== Segment start ==
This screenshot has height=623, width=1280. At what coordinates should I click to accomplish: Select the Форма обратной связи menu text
== Segment end ==
== Segment start ==
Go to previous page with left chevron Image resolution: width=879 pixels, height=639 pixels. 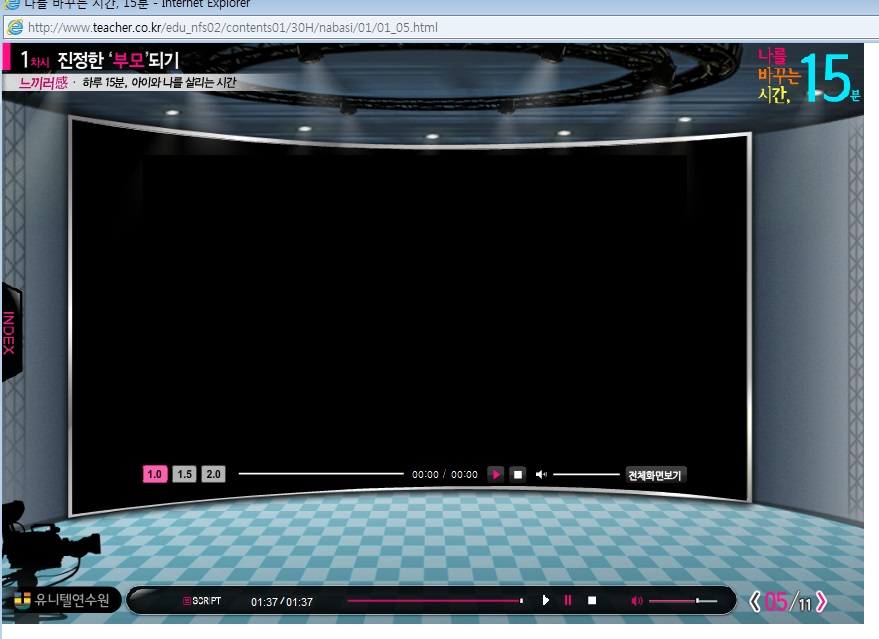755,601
== Segment end ==
== Segment start ==
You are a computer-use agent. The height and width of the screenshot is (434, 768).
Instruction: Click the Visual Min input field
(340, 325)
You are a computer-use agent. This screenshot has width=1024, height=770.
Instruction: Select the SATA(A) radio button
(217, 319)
== Segment end ==
* **Problem to work on**
Match on "This" and report each line of the data above that has it.

* **Problem solution**
This screenshot has height=623, width=1280. At what coordinates should I click to accomplish: Select the Форма обратной связи menu text
You are a computer-use agent. This screenshot has width=1024, height=770.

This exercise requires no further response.